##### Dati
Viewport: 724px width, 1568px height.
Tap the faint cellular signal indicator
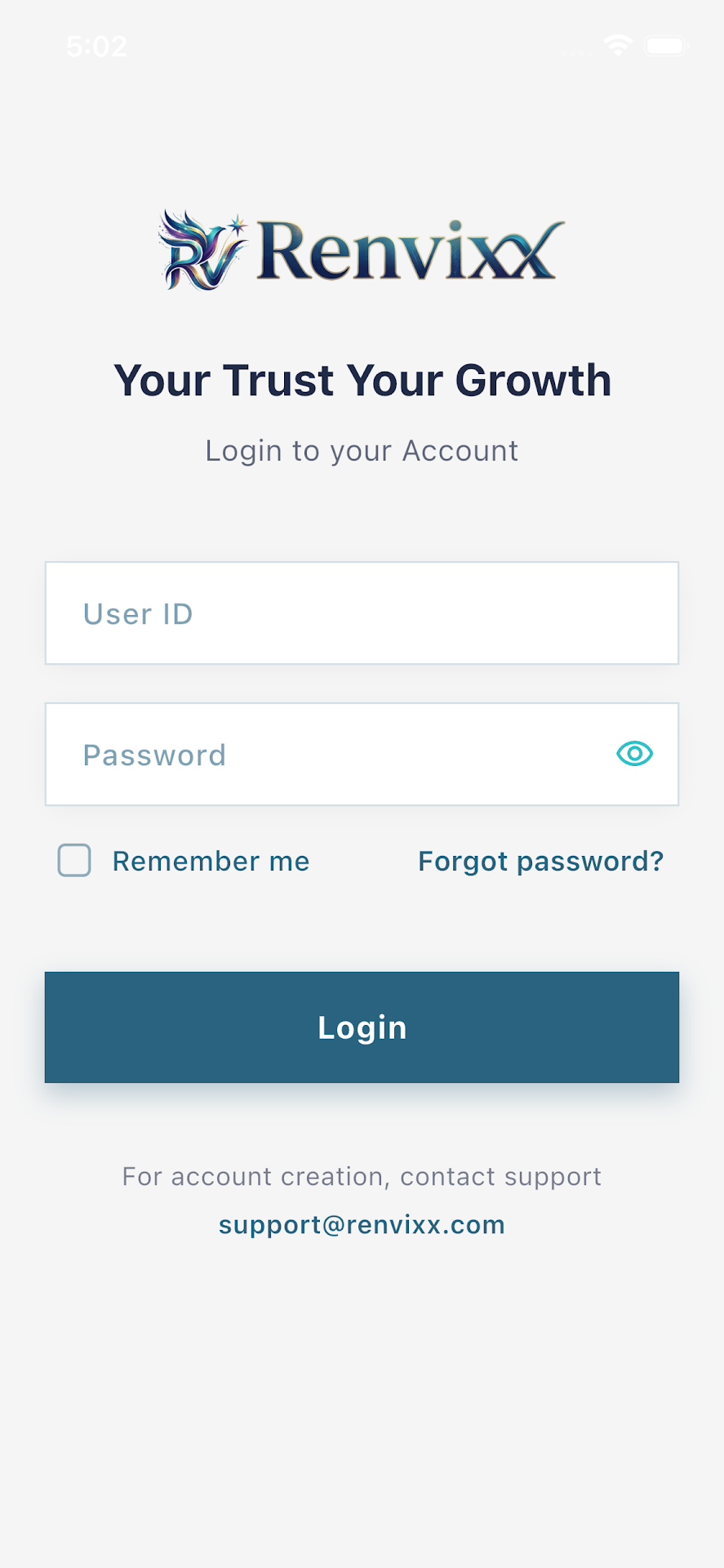coord(577,52)
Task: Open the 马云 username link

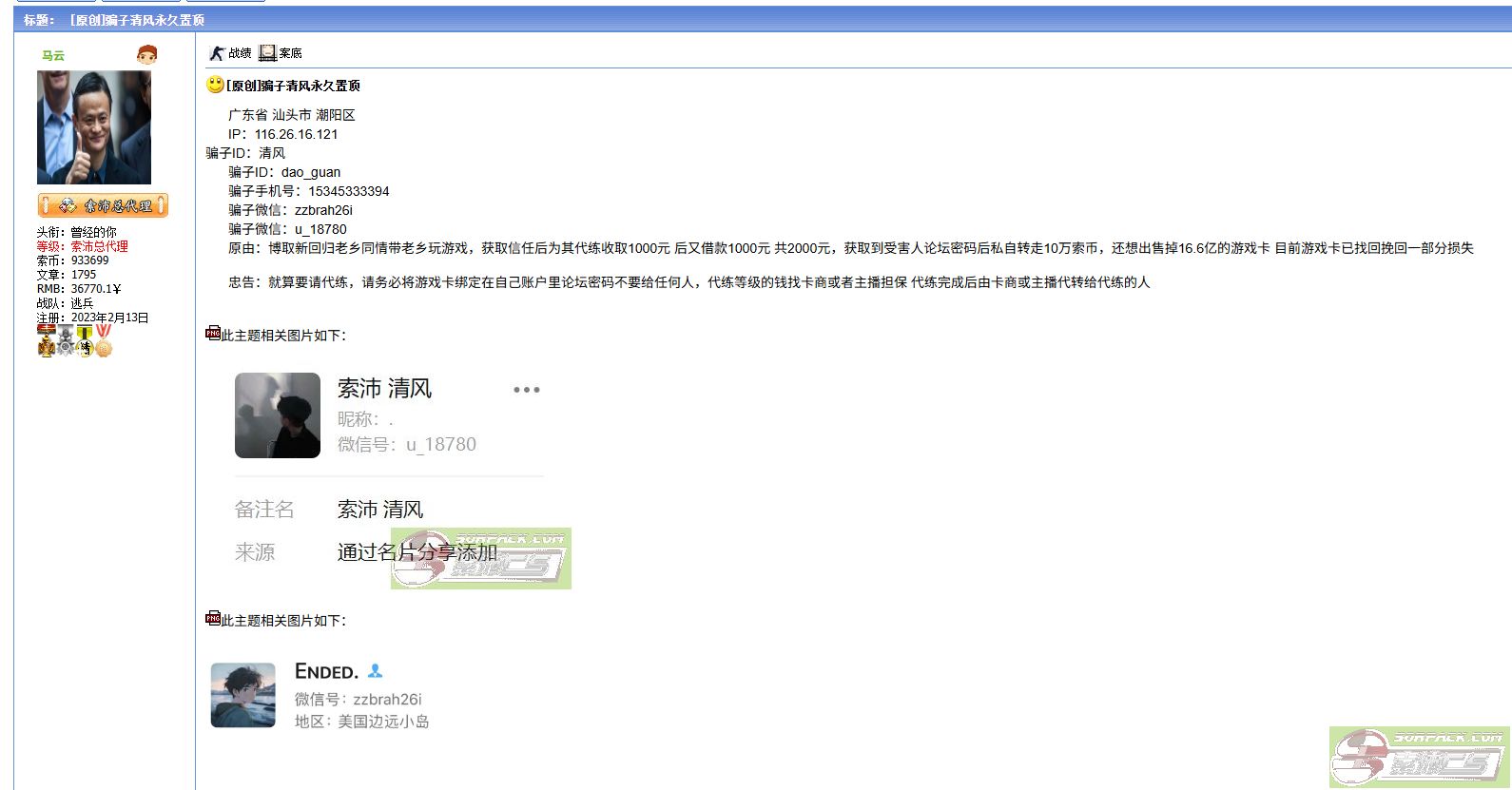Action: pyautogui.click(x=53, y=55)
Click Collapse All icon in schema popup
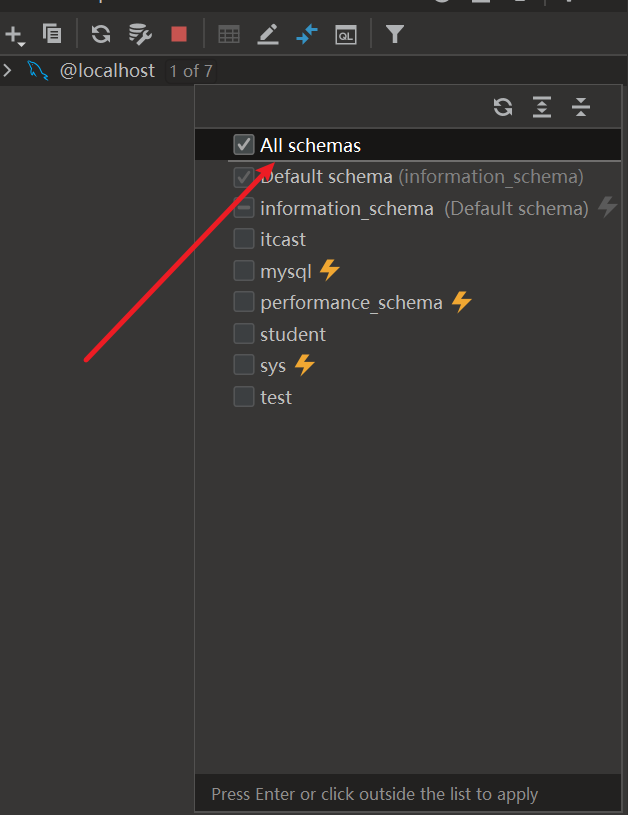 tap(581, 107)
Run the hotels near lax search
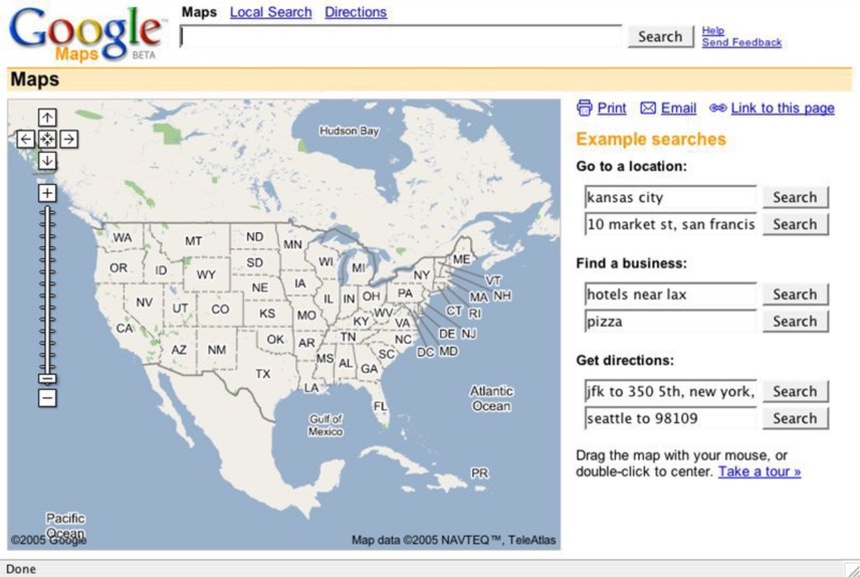Screen dimensions: 860x577 pyautogui.click(x=795, y=294)
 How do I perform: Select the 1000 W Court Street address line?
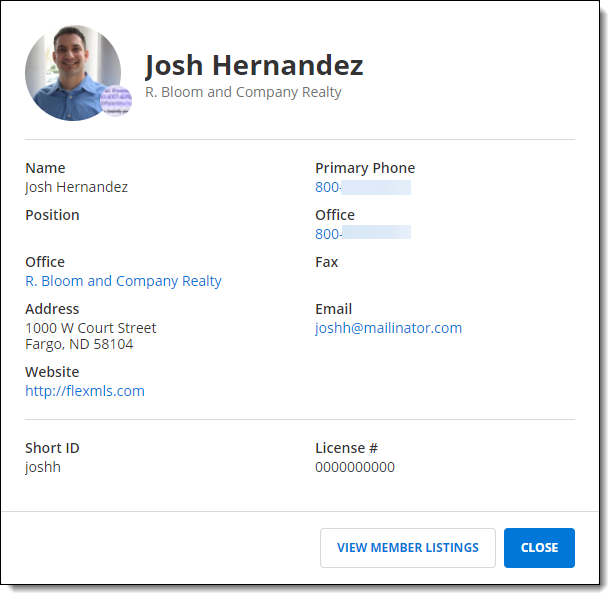[91, 328]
##########
> **Cosa fare**: Ricopia alla lettera le righe dei record dalla riga che contiene "How do I perform: Select" fino alla fine dei record, entrambe le estremità incluse. Nella risposta ometti le immagini.

> **Risultato**:
 How do I perform: Select the 1000 W Court Street address line?
[91, 328]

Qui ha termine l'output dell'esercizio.